Ketua Jaringan Kerja Kebudayaan Rakyat (JAKER) Tri Okta Sulfa Kimiawan mengatakan, seharusnya Pemerintah pusat dan daerah tidak perlu berlebihan dalam menyikapi kreatifitas seni jalanan yang digandrungi kaum millenial tersebut, karena hakekatnya manusia adalah makhluk simbolik.
“Saya mengecam pembungkaman berpendapat lewat mural, karena itu bertentangan dengan konstitusi UUD Pasal 28 yang bunyinya: setiap orang berhak atas kebebasan berserikat, berkumpul, dan mengeluarkan pendapat,” tegas pemuda yang biasa dipanggil Okta ini dalam keterangan, Selasa (31/8).
Okta mengingatkan kepada pemangku kekuasaan untuk menjamin kebebasan berekspresi di ruang publik dan menegaskan menolak tendensi kemunduran demokrasi di Indonesia. Karena menurutnya demokrasi hari ini didapat melalui proses panjang dan berdarah-darah.

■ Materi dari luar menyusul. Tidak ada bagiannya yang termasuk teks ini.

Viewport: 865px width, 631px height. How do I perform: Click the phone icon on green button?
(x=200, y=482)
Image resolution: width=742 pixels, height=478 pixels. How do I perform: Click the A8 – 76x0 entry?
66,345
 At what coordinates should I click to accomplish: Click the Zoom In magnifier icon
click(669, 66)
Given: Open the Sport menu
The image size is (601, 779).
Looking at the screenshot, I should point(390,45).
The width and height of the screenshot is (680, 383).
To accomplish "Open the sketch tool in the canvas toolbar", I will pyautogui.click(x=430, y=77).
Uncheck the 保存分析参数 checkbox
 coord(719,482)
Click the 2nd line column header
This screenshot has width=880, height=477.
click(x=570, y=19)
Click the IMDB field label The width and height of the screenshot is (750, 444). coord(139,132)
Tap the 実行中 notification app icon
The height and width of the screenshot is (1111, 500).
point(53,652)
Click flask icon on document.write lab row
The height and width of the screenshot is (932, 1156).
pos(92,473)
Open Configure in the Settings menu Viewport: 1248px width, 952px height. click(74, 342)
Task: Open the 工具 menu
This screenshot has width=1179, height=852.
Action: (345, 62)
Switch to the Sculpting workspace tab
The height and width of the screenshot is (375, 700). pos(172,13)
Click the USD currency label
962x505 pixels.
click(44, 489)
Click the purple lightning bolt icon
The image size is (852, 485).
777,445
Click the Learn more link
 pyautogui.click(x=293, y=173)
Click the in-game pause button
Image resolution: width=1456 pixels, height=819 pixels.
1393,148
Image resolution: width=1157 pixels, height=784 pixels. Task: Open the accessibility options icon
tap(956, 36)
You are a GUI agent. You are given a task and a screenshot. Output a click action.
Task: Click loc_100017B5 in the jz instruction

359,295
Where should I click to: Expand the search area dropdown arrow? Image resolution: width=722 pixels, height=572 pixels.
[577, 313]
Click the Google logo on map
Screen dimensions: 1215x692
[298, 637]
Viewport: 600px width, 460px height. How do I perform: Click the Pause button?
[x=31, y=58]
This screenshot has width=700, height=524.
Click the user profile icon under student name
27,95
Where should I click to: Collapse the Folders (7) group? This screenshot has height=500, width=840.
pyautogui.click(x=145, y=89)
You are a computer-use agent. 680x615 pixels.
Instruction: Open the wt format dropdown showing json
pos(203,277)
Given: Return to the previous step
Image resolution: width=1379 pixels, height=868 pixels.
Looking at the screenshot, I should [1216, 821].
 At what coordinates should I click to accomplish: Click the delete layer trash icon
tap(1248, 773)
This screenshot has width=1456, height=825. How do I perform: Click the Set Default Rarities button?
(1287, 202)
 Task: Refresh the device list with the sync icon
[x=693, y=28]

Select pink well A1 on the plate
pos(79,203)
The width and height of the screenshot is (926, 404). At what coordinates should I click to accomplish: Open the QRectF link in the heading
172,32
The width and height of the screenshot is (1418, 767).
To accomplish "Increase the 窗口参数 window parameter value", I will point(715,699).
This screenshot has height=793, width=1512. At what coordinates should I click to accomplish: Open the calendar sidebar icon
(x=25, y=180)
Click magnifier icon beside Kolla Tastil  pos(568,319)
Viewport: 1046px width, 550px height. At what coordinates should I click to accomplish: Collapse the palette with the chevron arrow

Ia mengajak semua pekerja seni budaya bersatu melawan kesewenang-wenangan tersebut. Ia juga menyerukan ke pegiat seni mural untuk terus kritis berkarya menyuarakan isu-isu ketidakadilan, anti korupsi, keberpihakan pada rakyat biasa, juga terlibat dalam isu politik hingga tahap berpolitik mendukung partai anti oligarki.(Sab)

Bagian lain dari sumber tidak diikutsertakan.